Le théâtre de l’opprimé comme instrument d’expression et de lutte des paysans indiens

Intervenant:
Clément Poutot, doctorant et ATER en sociologie à l’UCBN. Sa thèse, réalisée sous la direction de C. Tarot, porte  sur le théâtre de l’opprimé. Il a notamment écrit «Le théâtre de l’opprimé: au confluent de l’art et du politique», Revue Sociologie de l’Art (OPuS ), l’Harmattan, (à paraître).
Page personnelle de Clément Poutot

Exposé:
Né comme pratique révolutionnaire dans une Amérique latine en proie aux dictatures, le théâtre de l’opprimé d’Augusto Boal trouve son inspiration et sa quête d’émancipation dans les écrits de Paulo Freire.

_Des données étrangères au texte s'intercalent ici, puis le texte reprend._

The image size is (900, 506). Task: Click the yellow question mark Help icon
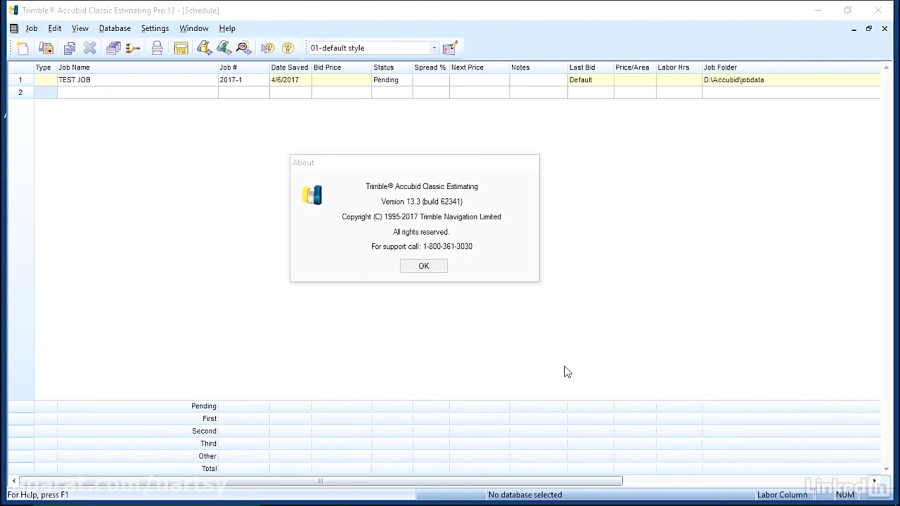click(x=288, y=48)
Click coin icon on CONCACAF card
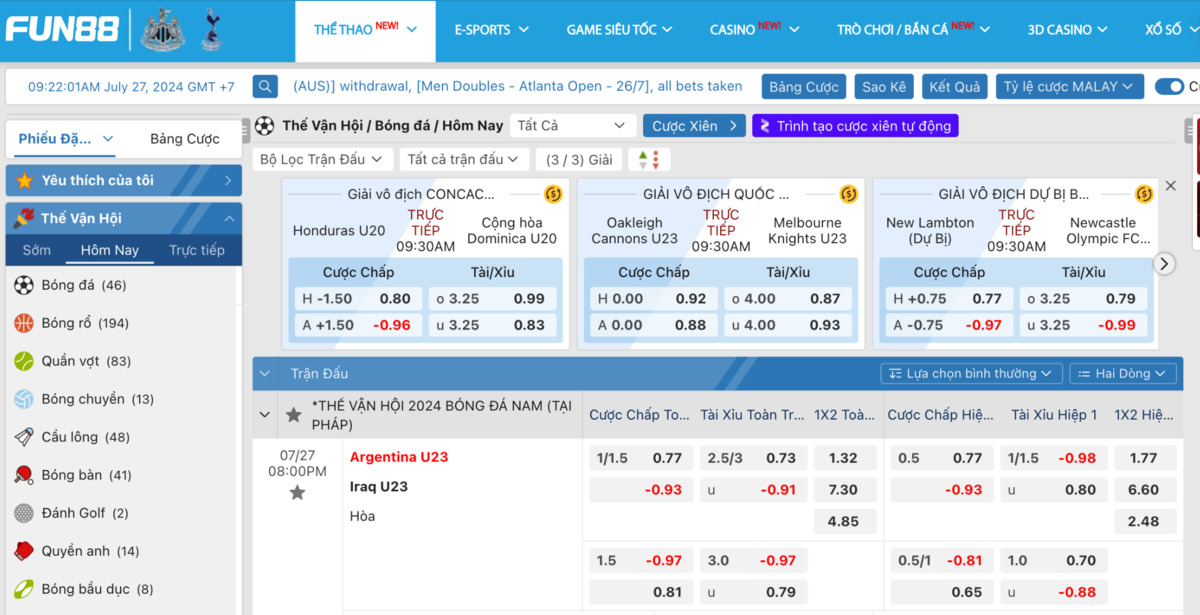 pos(553,194)
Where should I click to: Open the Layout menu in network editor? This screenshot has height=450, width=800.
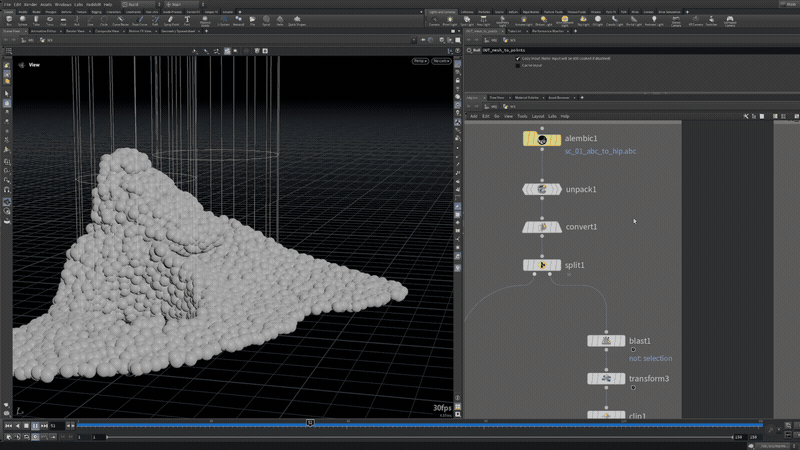[x=538, y=116]
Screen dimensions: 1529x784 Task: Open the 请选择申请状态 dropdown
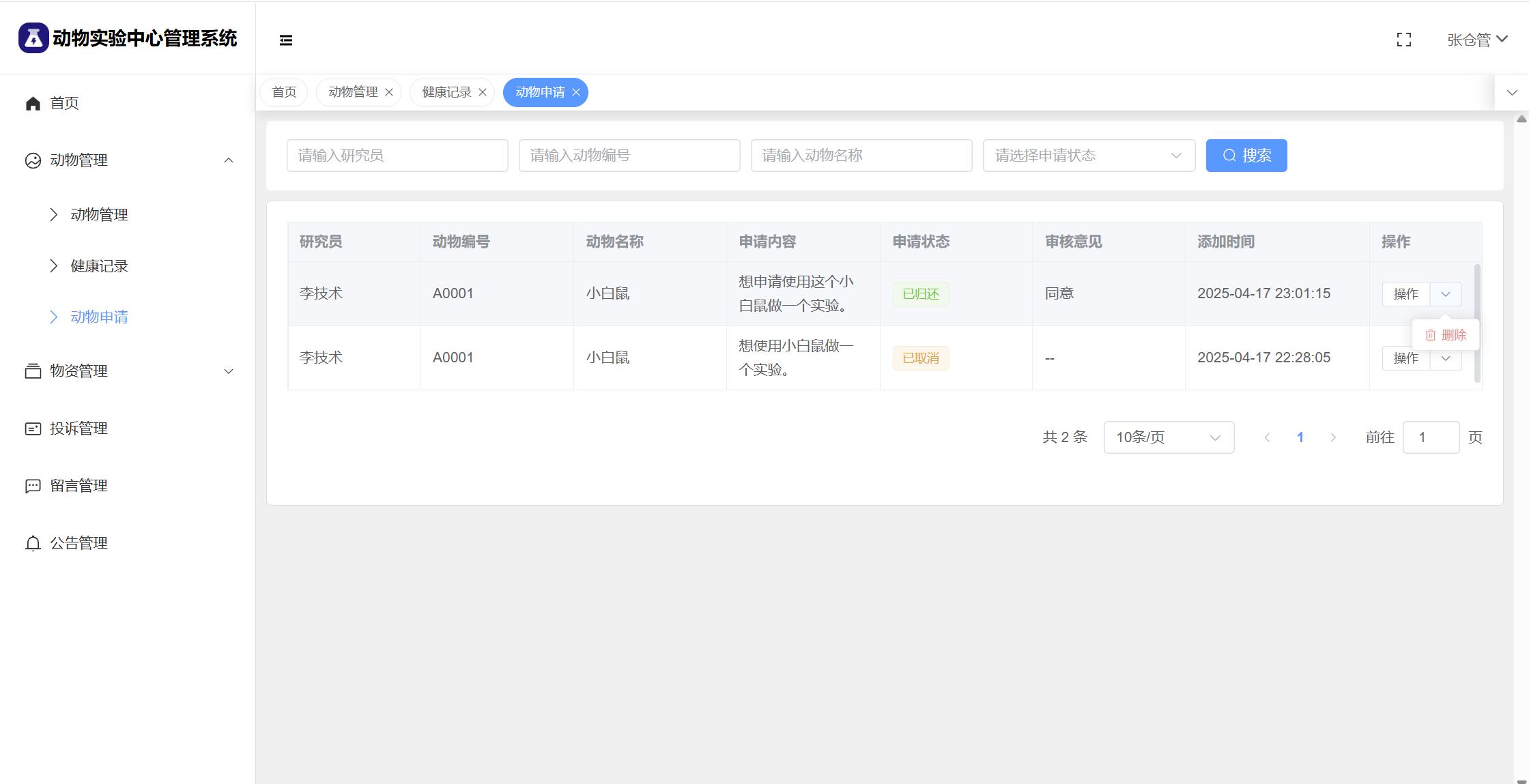pos(1089,156)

Lors de son arrivée en Europe, en s’institutionnalisant et en se professionnalisant, les ambitions de ce théâtre ont été revues. Si les volontés émancipatrices peuvent toujours être présentes, les mots capitalisme et domination ont souvent quitté la scène d’un théâtre qui s’était fixé comme objectif de libérer l’opprimé.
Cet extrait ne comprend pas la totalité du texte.